▶ **Task details**: Reproduce the material below word for word, starting with the line that contains "Uncheck the barrel named 37" and going on through the line that contains "Instruction: Select the Spotted ribbon", with both of those lines included. Leave the pictures out of your answer.

▶ **Supplied records**:
***
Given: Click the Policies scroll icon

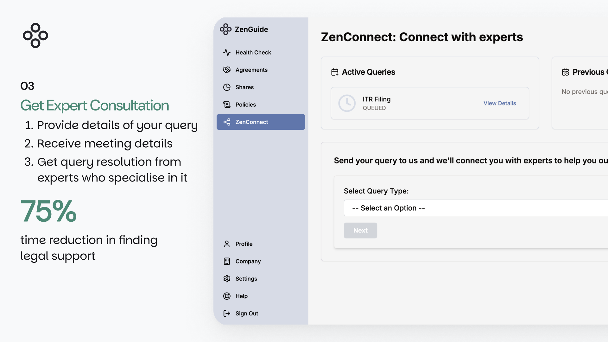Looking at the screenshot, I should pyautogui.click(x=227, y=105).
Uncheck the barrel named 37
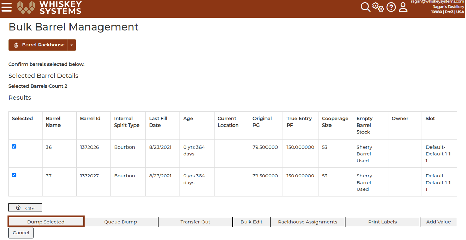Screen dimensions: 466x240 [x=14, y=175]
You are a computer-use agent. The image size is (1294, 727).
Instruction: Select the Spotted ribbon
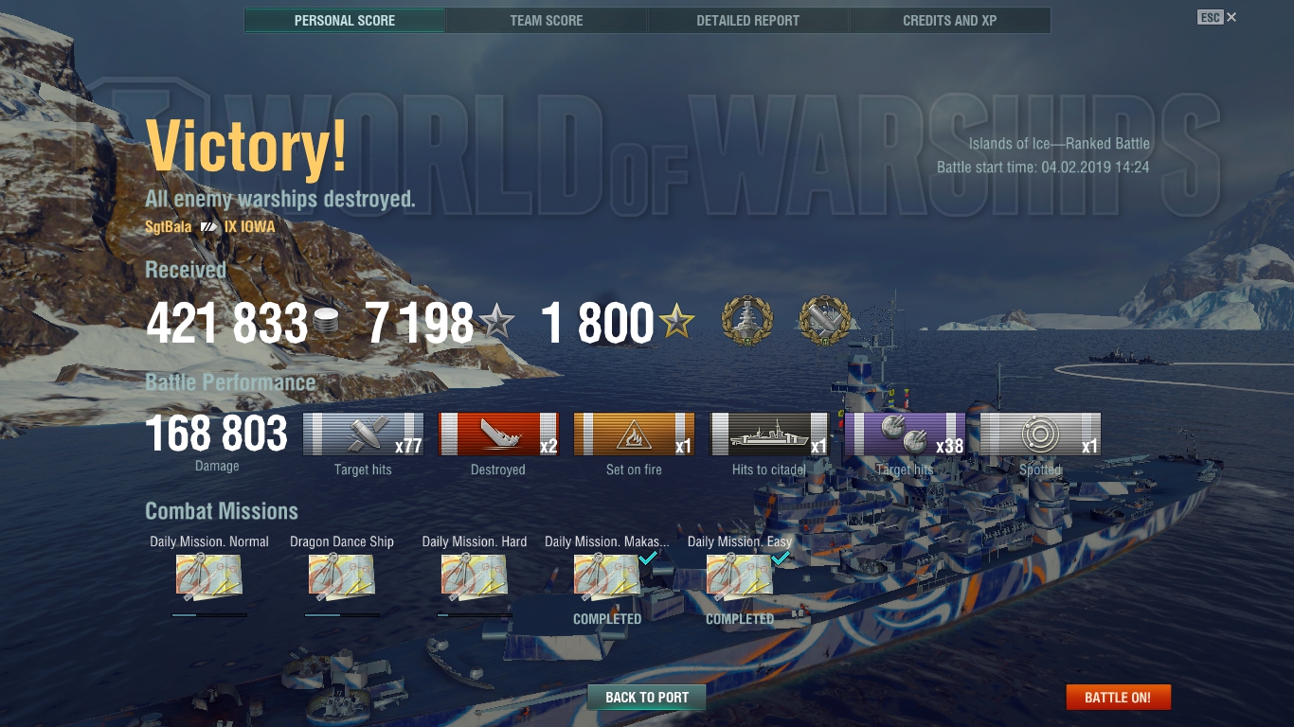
***
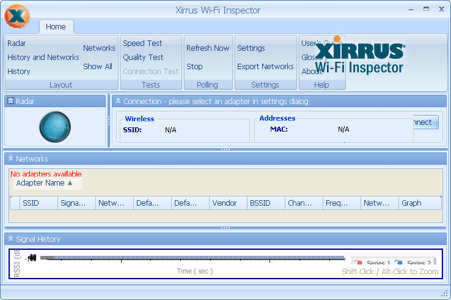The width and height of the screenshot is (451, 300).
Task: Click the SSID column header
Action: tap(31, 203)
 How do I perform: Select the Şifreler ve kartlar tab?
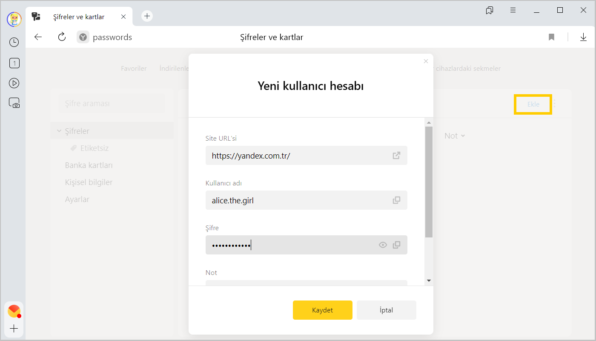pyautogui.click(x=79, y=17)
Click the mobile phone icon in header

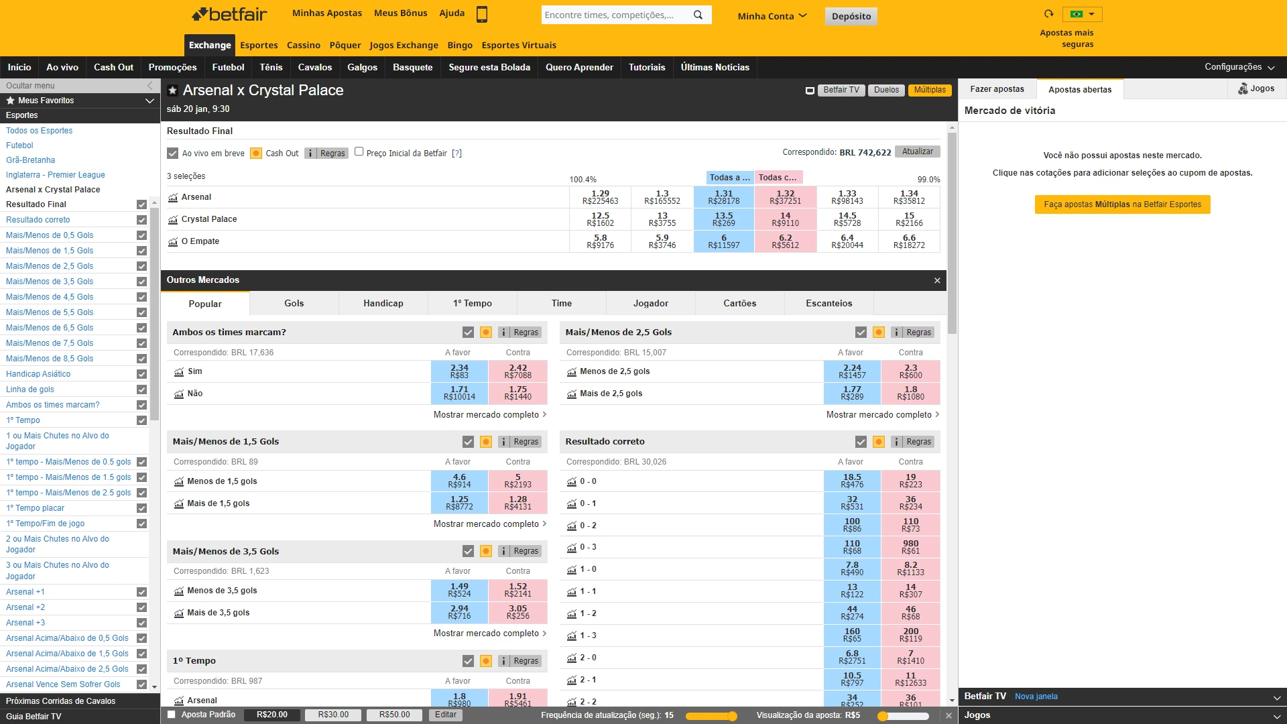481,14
***
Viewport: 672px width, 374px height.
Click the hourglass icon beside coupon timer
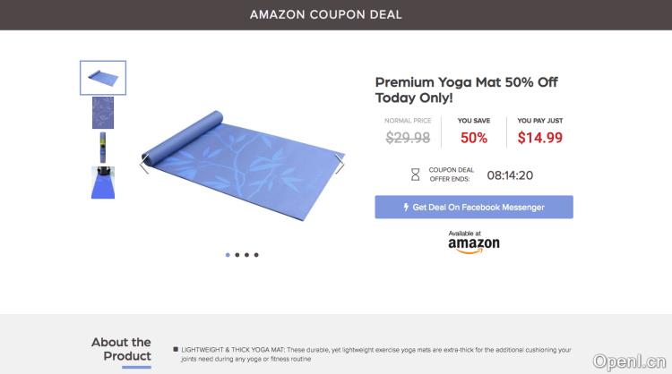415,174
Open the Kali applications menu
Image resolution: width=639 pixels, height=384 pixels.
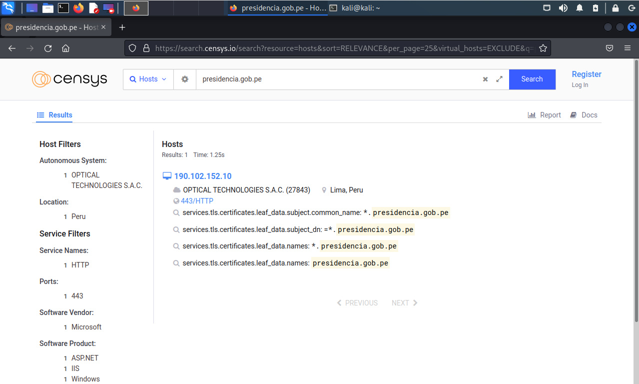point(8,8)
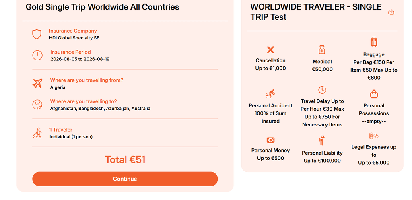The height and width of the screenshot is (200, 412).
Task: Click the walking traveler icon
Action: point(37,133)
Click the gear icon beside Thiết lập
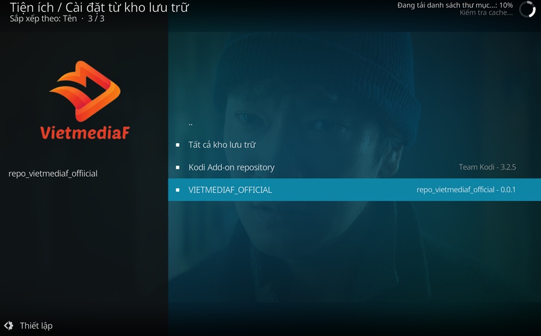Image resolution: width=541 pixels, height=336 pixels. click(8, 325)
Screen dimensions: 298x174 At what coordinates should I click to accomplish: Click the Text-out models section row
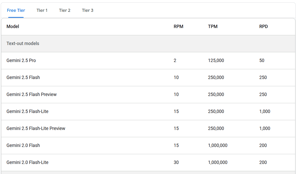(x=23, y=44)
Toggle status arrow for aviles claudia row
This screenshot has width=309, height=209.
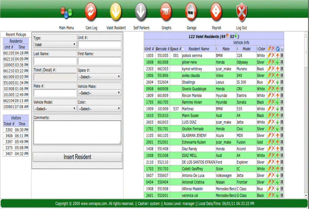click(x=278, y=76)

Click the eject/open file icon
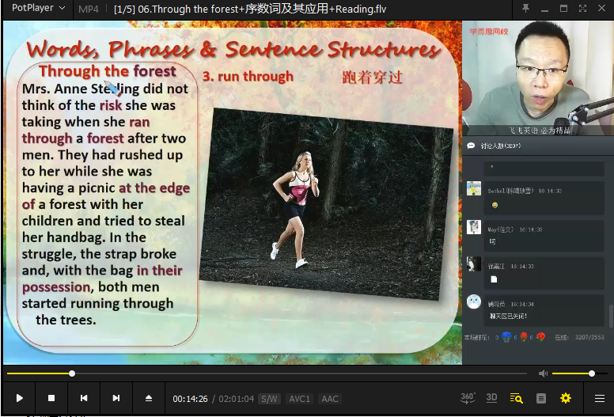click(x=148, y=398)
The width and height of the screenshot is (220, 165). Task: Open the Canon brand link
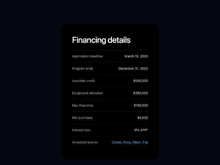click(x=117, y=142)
***
▶ **Solved exercise**:
Uncheck the barrel named 37
Screen dimensions: 466x240 [x=14, y=175]
You are a computer-use agent. The image size is (1294, 727).
Instruction: Select the Spotted ribbon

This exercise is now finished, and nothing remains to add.